6, How important is family and friendship within this culture?

Tibetans are the nationality who cares and values the relationships a lot, especially their relationships among family members is very deep. When you visit one family, if only the children are at home, you can’t ask them where their parents go, because of the harsh environment, poverty and lack of medical care, one of their parents may have died. The children may immediately begin to weep by being asked so. Therefore, when you go to one family, you should ask first how many people there are in the family, who are there, and then you know whether the children’s parents are still alive. The friendships among the peasants reflect a lot in the way of mutual assistance. For example, when one family builds a house, every family in the village will send one person to help unconditionally.

 

7, As is revealed in the title, the seasons are integral to the Tibetan peasants’ way of life. Can you describe the shifts that occurred with each change in season ? (How did the landscape change / How did their workload change etc.?)

Spring and autumn in Tibet are very short. The most obvious seasons are summer and winter. Sowing in spring and harvesting in autumn are determined by the seasons.
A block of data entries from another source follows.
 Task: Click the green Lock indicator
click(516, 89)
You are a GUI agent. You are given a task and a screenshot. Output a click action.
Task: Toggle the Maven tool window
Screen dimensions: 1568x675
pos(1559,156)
In addition, the peasants shear wool before the summer then twist it into yarns to be used for weaving daily necessities such as clothes and quilts. This work is repeated and goes on year after year.

 

8, The project took 7 years to complete. Can you talk me through how you approached it logistically? (i.e. How long did you stay for each trip? How did you decide where to visit?)

From 1996 to 2004 I made nine trips to Tibet and stayed three to four months each time. On my last two trips, between August 2002 and May 2004, I worked in Tibet for fifteen months—six months for the first time and nine months for the second. During the work for Four Seasons, I photographed the entire spring sowing twice and the entire autumn harvest four times.

My way of choosing location is simple, as long as there are people in a place. I usually lodged at the township government. I would lay a ruler over the map to calculate the distance. Anywhere within 2.5 hour walking distance and had no fewer than six villages is where I would go. I walked at a speed of no less than 7.5 kilometers per hour.

 

9,How did you adapt to their way of life during the time you spent there? What did you learn from them?

In Tibet, life is fully respected. Peasants do not use pesticides, even when they are provided free by the government, because the pesticides will kill insects. After their death, through celestial and water burials, the peasants use their bodies to nourish those who fly in the sky and those who swim in the water. Four Seasons is paying a tribute to Tibetan peasants.

10, How did the works of Goethe and Eichmann influence this body of work?

Goethe’s belief in the infinite value of living in the present and his overall vision of everything determines the level of Four Seasons.

During the seven years of photographing Four Seasons, no matter how familiar I was with the peasants’ lifestyle and their customs, I always prepared to leave empty-handed before I went to Tibet, because the fascination of life also lies in its impermanence, which is also the inspiration and solace of life for me.